● Work order
Give the line containing "This screenshot has width=1011, height=826." again, exactly, along with all later lines of the entries, through the last one.

● Data excerpts
>>
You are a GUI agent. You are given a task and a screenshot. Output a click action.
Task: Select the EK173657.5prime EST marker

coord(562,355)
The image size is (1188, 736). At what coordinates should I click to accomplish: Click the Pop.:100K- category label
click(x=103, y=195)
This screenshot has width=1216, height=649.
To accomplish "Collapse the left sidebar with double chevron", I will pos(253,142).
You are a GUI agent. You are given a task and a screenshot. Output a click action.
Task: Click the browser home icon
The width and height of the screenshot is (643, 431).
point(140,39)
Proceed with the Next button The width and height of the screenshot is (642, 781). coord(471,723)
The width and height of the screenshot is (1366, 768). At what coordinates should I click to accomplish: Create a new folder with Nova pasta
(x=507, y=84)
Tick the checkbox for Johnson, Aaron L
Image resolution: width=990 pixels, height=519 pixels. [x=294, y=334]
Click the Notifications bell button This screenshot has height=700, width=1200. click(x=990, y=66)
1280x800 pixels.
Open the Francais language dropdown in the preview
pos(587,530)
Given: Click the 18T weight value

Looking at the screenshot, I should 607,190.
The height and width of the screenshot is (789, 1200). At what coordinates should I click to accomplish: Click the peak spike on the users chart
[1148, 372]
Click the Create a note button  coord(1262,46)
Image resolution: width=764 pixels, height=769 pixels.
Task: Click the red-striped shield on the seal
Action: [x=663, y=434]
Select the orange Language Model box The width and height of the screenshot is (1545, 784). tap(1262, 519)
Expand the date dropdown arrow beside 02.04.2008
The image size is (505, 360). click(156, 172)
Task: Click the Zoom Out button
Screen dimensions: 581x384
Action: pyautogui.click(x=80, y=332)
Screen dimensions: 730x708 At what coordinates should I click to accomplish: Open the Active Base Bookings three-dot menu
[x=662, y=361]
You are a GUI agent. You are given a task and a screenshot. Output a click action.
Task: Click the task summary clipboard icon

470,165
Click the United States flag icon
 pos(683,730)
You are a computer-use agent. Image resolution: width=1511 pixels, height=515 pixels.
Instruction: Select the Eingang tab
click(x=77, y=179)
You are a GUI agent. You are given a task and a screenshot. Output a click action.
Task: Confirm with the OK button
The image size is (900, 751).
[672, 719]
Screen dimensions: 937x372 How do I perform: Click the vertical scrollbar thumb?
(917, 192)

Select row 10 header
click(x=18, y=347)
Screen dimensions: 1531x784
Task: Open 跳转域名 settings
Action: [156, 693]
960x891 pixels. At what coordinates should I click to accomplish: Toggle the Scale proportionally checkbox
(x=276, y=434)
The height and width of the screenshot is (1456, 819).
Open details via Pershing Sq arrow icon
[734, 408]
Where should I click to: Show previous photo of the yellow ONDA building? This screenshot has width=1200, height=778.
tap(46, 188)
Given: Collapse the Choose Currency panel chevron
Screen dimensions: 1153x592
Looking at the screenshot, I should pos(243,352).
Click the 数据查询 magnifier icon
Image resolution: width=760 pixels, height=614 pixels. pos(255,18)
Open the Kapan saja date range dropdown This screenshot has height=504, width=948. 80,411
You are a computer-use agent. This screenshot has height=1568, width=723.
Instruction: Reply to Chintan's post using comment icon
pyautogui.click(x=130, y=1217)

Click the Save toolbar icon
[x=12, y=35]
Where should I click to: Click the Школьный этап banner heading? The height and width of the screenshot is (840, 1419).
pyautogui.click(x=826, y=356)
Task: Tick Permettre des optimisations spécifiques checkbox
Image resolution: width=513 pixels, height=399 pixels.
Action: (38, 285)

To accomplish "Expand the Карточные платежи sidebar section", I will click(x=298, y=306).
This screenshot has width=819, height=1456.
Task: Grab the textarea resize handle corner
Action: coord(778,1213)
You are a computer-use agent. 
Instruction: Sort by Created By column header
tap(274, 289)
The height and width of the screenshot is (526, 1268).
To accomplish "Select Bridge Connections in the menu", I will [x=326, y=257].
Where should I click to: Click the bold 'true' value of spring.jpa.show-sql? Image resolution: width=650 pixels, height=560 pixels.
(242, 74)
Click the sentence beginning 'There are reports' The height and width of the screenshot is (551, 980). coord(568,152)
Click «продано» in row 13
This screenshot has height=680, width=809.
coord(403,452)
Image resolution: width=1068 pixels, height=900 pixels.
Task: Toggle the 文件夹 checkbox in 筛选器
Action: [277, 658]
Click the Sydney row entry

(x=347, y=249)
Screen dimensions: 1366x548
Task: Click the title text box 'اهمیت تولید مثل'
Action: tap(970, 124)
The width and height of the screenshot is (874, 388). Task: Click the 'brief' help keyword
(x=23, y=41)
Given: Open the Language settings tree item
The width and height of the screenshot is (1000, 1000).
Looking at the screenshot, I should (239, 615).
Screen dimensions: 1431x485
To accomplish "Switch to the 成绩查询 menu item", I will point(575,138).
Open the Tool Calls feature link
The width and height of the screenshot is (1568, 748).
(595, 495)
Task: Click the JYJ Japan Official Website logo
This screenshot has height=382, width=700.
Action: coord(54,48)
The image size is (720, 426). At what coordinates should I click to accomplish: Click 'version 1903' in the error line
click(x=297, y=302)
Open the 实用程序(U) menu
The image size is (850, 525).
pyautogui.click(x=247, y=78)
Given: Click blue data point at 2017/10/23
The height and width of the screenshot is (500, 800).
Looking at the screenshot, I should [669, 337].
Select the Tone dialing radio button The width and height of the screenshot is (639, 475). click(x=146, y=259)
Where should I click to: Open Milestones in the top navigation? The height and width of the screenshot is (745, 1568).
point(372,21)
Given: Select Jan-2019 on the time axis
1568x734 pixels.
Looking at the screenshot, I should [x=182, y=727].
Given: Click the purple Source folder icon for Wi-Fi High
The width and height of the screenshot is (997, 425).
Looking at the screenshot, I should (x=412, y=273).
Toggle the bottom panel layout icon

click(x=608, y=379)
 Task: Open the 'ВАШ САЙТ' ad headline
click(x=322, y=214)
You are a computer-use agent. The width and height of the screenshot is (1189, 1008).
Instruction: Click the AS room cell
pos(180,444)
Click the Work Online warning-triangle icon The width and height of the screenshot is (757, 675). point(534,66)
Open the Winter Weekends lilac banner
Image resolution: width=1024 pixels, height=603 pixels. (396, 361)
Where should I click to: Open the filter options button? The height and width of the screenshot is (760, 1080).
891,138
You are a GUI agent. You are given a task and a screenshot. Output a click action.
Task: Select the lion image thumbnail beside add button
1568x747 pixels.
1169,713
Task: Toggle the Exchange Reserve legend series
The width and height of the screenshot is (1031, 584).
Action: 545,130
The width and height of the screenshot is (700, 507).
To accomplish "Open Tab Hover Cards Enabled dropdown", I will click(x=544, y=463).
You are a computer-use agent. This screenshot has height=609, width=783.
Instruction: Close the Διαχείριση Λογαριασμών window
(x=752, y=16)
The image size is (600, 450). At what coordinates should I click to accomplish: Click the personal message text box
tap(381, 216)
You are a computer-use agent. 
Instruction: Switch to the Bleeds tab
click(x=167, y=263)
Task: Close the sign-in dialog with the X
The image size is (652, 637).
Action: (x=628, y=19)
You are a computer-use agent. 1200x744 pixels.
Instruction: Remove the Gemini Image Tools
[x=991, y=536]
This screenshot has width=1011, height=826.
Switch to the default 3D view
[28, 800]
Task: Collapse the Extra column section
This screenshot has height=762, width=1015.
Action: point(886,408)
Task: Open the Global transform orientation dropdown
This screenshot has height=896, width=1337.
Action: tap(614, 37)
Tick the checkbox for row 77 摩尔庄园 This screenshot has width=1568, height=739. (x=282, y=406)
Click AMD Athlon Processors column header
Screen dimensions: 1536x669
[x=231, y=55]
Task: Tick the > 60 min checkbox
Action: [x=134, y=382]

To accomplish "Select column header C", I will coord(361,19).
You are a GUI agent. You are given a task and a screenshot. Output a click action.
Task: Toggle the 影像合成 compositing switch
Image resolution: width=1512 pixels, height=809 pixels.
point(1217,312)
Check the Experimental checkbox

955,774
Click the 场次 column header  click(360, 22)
<<
● Expected answer
This screenshot has width=1011, height=826.
Switch to the default 3D view
[28, 800]
Task: Collapse the Extra column section
This screenshot has height=762, width=1015.
Action: point(886,408)
Task: Open the Global transform orientation dropdown
This screenshot has height=896, width=1337.
Action: tap(614, 37)
Tick the checkbox for row 77 摩尔庄园 This screenshot has width=1568, height=739. (x=282, y=406)
Click AMD Athlon Processors column header
Screen dimensions: 1536x669
[x=231, y=55]
Task: Tick the > 60 min checkbox
Action: [x=134, y=382]

To accomplish "Select column header C", I will coord(361,19).
You are a GUI agent. You are given a task and a screenshot. Output a click action.
Task: Toggle the 影像合成 compositing switch
Image resolution: width=1512 pixels, height=809 pixels.
point(1217,312)
Check the Experimental checkbox

955,774
Click the 场次 column header  click(360, 22)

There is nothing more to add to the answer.